● **EXERCISE GOAL**
What is wanted is every record, duplicated word for word.

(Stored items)
:::::

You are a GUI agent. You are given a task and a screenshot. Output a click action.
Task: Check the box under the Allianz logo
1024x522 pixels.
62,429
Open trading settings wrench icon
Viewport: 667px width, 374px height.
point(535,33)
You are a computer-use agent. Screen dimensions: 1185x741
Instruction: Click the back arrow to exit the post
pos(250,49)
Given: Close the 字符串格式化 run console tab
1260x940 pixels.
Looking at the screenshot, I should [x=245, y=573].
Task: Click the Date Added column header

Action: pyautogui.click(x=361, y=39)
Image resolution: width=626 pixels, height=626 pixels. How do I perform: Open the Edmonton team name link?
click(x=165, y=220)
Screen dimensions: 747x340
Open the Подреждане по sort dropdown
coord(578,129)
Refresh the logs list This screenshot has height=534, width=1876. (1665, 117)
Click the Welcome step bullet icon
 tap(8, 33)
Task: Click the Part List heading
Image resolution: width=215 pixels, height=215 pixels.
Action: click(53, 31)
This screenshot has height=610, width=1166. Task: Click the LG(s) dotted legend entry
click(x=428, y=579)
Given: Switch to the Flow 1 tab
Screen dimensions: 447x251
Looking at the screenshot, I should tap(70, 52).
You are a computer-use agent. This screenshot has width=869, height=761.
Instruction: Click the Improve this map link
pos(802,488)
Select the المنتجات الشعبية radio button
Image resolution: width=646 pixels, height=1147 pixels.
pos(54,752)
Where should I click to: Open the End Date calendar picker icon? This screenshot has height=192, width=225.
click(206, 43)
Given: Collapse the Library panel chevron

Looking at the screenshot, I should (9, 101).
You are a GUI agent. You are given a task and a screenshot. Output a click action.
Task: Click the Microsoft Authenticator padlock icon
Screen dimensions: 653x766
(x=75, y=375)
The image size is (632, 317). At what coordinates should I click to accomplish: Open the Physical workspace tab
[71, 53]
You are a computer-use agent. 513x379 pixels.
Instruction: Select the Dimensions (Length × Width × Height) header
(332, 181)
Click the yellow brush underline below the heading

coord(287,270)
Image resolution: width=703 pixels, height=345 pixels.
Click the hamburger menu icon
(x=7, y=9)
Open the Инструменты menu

:::::

● **RESPONSE AREA**
You are a GUI agent. You are given a task and a screenshot. Output a click action.
Task: Check the box under the Allianz logo
1024x522 pixels.
62,429
Open trading settings wrench icon
Viewport: 667px width, 374px height.
point(535,33)
You are a computer-use agent. Screen dimensions: 1185x741
Instruction: Click the back arrow to exit the post
pos(250,49)
Given: Close the 字符串格式化 run console tab
1260x940 pixels.
Looking at the screenshot, I should [x=245, y=573].
Task: Click the Date Added column header

Action: pyautogui.click(x=361, y=39)
Image resolution: width=626 pixels, height=626 pixels. How do I perform: Open the Edmonton team name link?
click(x=165, y=220)
Screen dimensions: 747x340
Open the Подреждане по sort dropdown
coord(578,129)
Refresh the logs list This screenshot has height=534, width=1876. (1665, 117)
Click the Welcome step bullet icon
 tap(8, 33)
Task: Click the Part List heading
Image resolution: width=215 pixels, height=215 pixels.
Action: click(53, 31)
This screenshot has height=610, width=1166. Task: Click the LG(s) dotted legend entry
click(x=428, y=579)
Given: Switch to the Flow 1 tab
Screen dimensions: 447x251
Looking at the screenshot, I should tap(70, 52).
You are a computer-use agent. This screenshot has width=869, height=761.
Instruction: Click the Improve this map link
pos(802,488)
Select the المنتجات الشعبية radio button
Image resolution: width=646 pixels, height=1147 pixels.
pos(54,752)
Where should I click to: Open the End Date calendar picker icon? This screenshot has height=192, width=225.
click(206, 43)
Given: Collapse the Library panel chevron

Looking at the screenshot, I should (9, 101).
You are a GUI agent. You are given a task and a screenshot. Output a click action.
Task: Click the Microsoft Authenticator padlock icon
Screen dimensions: 653x766
(x=75, y=375)
The image size is (632, 317). At what coordinates should I click to accomplish: Open the Physical workspace tab
[71, 53]
You are a computer-use agent. 513x379 pixels.
Instruction: Select the Dimensions (Length × Width × Height) header
(332, 181)
Click the yellow brush underline below the heading

coord(287,270)
Image resolution: width=703 pixels, height=345 pixels.
Click the hamburger menu icon
(x=7, y=9)
Open the Инструменты menu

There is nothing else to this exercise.